One of the biggest challenges for renewable energy deployment is how to get power from where it is best produced to where it is most needed. In the USA, the best regions for wind and solar production are in the West, the Southwest, and the Plains Midwest. The area of most need is the Northeast.
Many different technologies (batteries, conventional electric grid buildout, H2 storage) are relevant to this problem. One such entrant is high-voltage DC transmission lines (HVDC), which have high efficiency over long distances. Unfortunately, building new overhead lines meets stiff resistance from landowners and NIMBY stakeholders.
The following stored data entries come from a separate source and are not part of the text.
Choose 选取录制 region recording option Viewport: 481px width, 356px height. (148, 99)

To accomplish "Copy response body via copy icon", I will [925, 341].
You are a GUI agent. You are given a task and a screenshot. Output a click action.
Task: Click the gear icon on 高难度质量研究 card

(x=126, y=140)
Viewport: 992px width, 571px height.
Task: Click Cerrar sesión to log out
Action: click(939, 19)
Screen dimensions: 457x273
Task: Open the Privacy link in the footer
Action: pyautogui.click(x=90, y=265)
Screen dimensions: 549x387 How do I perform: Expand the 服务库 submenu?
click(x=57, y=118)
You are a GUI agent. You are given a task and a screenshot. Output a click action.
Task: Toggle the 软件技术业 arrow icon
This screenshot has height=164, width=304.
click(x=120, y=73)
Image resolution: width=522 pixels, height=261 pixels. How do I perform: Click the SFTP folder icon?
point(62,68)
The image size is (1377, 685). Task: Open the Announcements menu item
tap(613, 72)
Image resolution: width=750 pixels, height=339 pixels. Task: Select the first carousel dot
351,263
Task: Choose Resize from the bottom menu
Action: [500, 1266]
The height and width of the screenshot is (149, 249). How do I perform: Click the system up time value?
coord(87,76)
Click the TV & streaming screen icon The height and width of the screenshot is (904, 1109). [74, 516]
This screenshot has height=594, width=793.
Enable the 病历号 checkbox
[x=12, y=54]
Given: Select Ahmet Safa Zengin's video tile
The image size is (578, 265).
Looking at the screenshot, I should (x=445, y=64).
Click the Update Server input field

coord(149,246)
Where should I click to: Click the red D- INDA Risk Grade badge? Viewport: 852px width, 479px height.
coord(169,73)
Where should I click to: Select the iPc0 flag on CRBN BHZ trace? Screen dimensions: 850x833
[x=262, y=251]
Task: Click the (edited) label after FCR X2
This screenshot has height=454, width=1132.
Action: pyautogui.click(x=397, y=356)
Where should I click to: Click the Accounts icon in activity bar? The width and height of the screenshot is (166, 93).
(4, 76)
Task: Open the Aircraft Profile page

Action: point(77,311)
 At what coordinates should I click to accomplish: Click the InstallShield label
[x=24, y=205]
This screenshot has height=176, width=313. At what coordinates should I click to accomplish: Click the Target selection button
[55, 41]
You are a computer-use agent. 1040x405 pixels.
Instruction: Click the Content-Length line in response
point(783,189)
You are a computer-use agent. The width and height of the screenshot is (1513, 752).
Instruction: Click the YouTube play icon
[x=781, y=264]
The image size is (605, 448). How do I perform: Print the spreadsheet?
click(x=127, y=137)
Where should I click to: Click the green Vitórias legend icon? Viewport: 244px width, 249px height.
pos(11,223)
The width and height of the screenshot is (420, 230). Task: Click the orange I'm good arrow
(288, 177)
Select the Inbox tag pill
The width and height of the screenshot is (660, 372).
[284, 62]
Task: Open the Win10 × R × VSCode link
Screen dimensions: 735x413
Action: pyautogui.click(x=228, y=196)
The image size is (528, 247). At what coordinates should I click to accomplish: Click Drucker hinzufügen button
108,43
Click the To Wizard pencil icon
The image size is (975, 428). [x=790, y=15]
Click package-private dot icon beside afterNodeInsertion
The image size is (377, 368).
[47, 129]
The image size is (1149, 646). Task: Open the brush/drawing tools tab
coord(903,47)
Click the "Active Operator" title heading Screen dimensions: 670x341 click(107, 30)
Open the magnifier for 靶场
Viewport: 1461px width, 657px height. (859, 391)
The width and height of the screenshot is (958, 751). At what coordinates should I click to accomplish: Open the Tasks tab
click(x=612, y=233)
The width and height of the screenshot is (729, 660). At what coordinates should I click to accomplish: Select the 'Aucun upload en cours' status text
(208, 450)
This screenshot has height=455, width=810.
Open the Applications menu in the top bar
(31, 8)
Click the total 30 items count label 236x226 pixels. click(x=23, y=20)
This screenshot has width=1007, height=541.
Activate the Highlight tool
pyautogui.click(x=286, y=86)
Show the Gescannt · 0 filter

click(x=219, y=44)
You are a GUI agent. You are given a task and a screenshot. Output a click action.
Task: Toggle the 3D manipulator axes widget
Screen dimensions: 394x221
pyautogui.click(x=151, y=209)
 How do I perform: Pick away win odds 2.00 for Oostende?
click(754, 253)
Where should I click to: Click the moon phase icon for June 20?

The Soo Green Renewable Rail project will attempt to solve for these issues by building out HVDC cables buried underground along railroad rights-of-way. The first planned project will lay 347 miles of cable from Mason City, Iowa to Plano, Illinois.
So we ask: Will the first SOO Green Renewable Rail project complete and succeed before 2035?
Definitions of success:
There is a buried HVDC cable of length at least 150 miles running from a location in Iowa to a location in Illinois.
This cable is developed and installed by the Soo Green Renewable Rail organization, or a successor, partner, subsidiary, or spinoff.
At some instant before 2035 the cable must be transmitting at least 1000MW of power over a distance of 150 miles or more.